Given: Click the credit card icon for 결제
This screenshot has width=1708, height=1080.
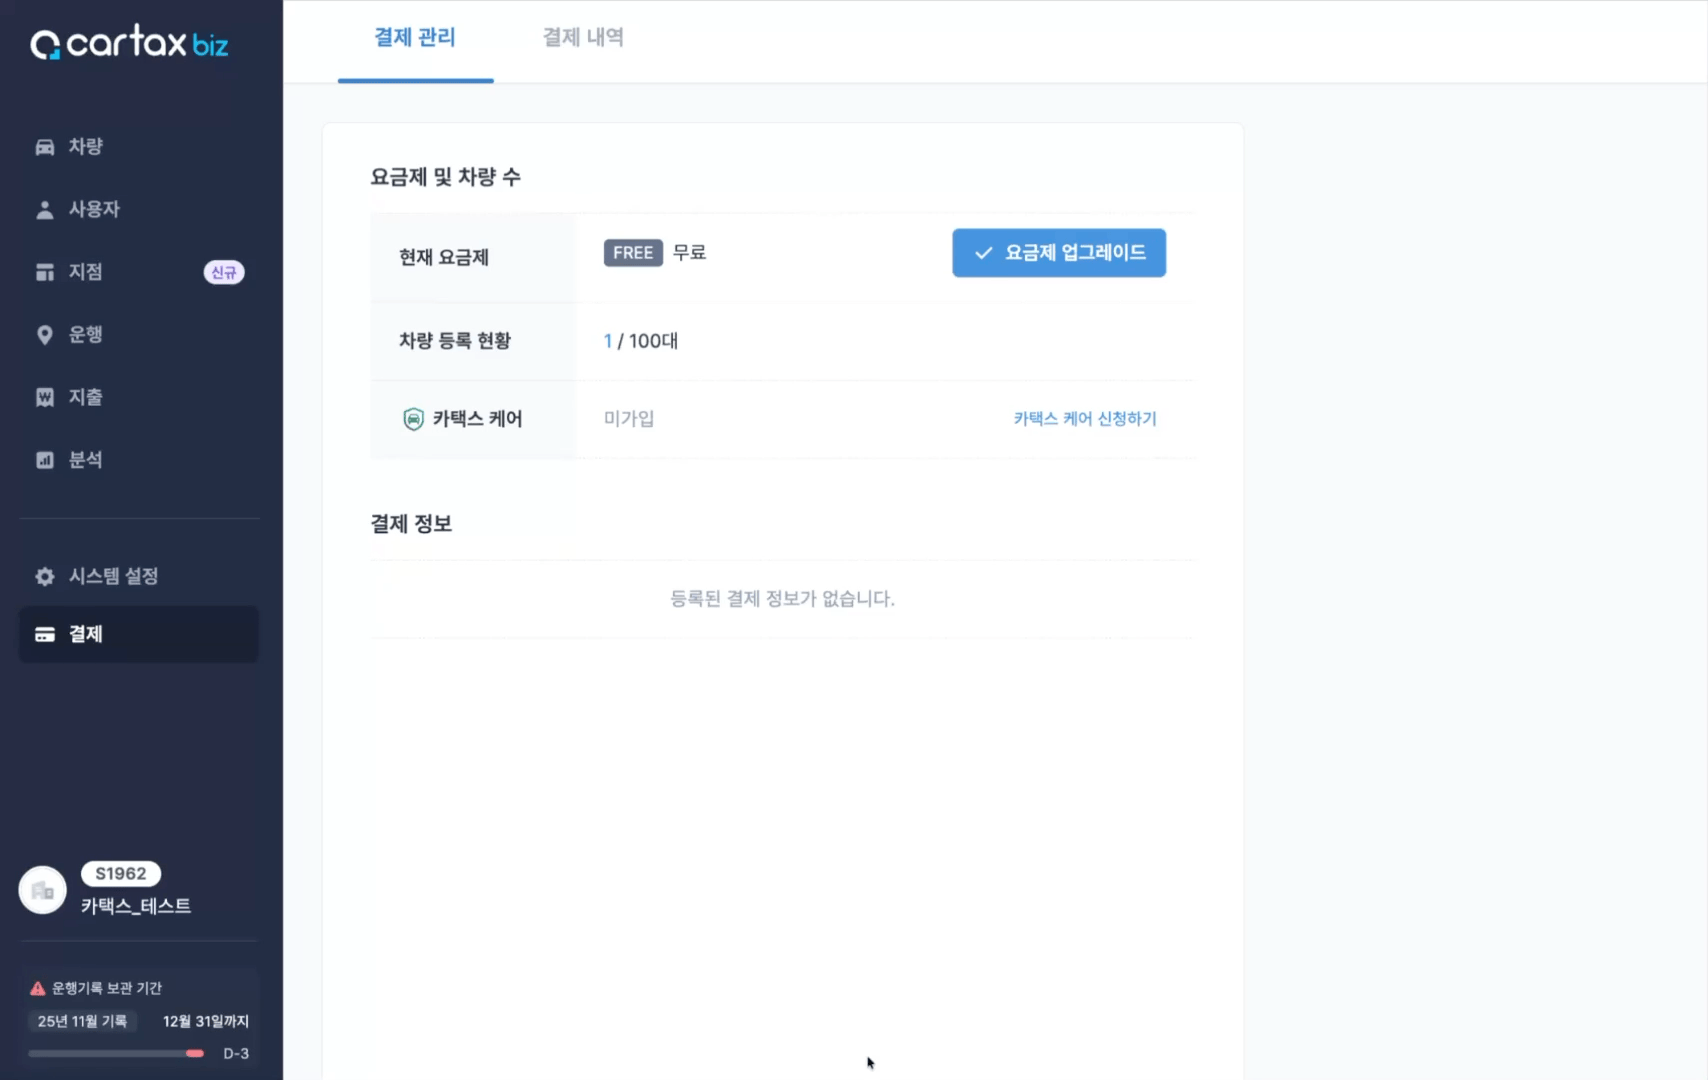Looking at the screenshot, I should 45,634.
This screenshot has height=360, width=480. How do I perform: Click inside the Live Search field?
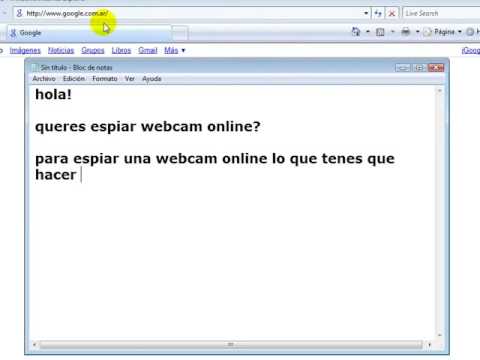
· · ·
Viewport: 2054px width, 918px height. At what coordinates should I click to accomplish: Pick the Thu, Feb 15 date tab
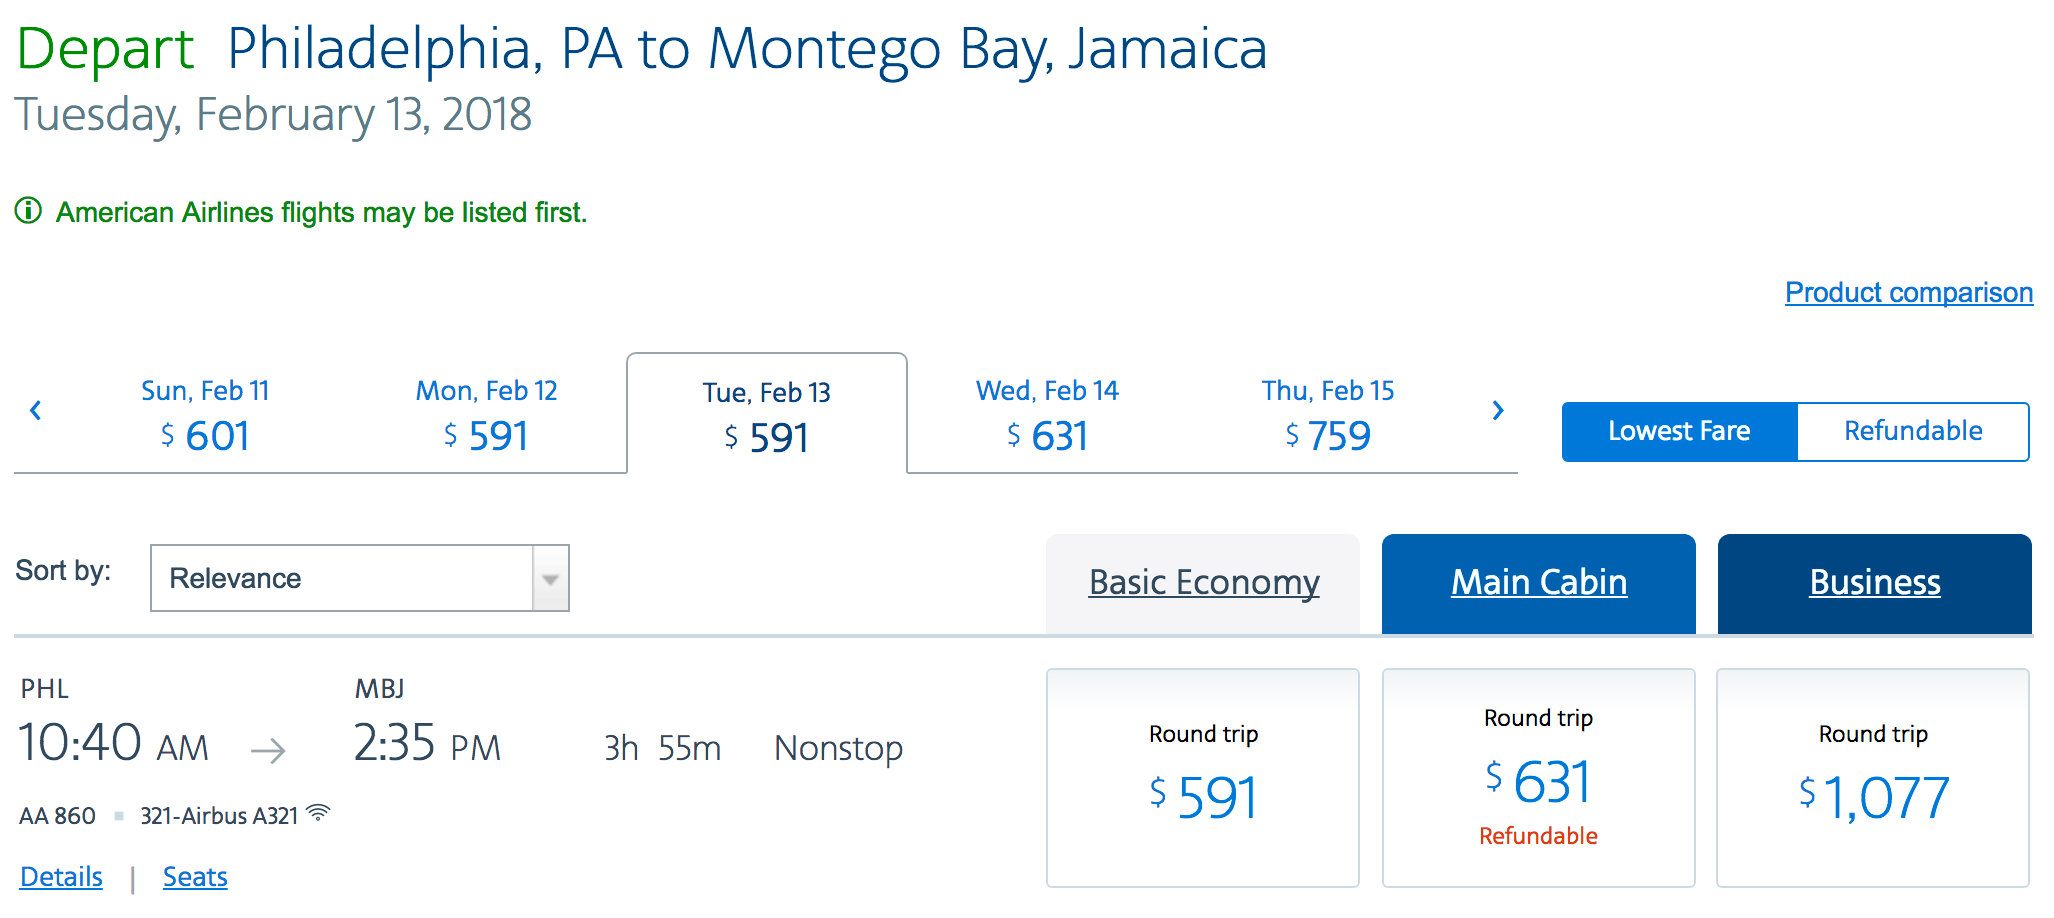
· · ·
▸ What is being asked
Echo everything in the entries from the line containing "Given: Click the credit card icon for 결제" down to the line containing "This screenshot has height=360, width=480.", both of those lines included. Leave the pictures out.

▸ Exercise response
Given: Click the credit card icon for 결제
This screenshot has width=1708, height=1080.
Looking at the screenshot, I should 45,634.
This screenshot has height=360, width=480. How do I perform: Click inside the Live Search field?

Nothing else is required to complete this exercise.